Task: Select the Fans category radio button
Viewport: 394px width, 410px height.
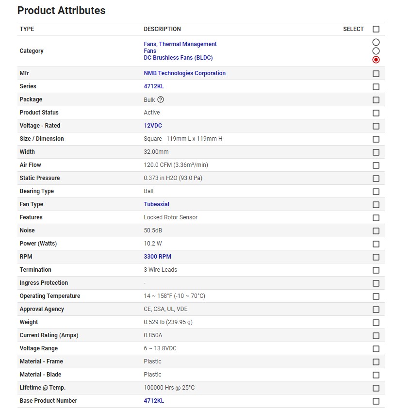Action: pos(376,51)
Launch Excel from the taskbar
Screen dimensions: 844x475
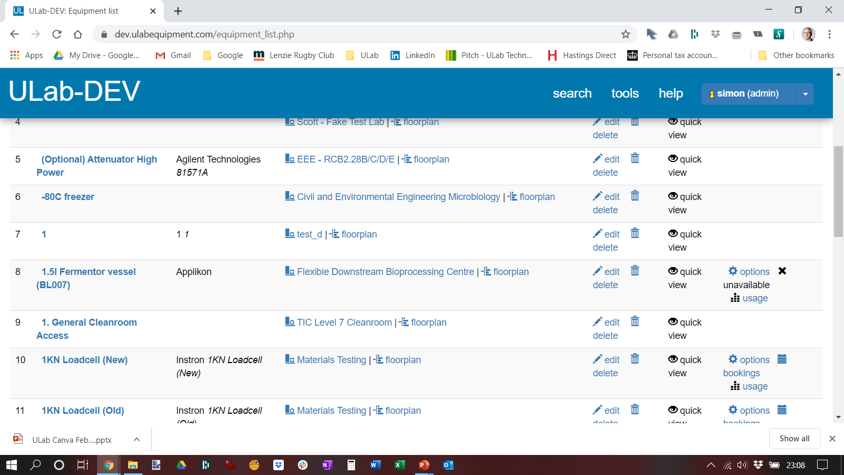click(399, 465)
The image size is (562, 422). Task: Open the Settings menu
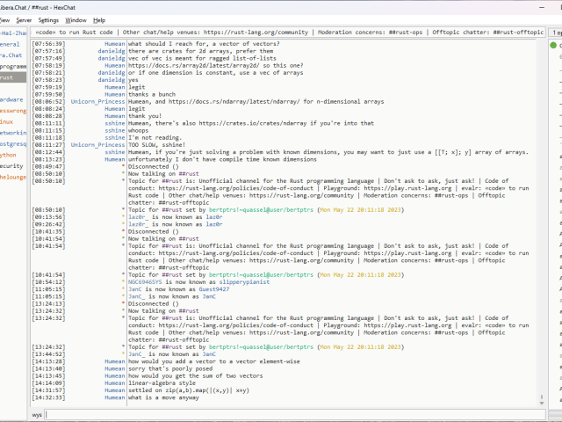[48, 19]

***

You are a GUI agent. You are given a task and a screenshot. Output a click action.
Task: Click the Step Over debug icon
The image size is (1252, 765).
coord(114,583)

***

§ **Exercise prompt**
List each line in the rows above that contains the word "size".

§ **Solution for this task**
The image size is (562, 422). Task: Open the Settings menu
The image size is (1252, 765).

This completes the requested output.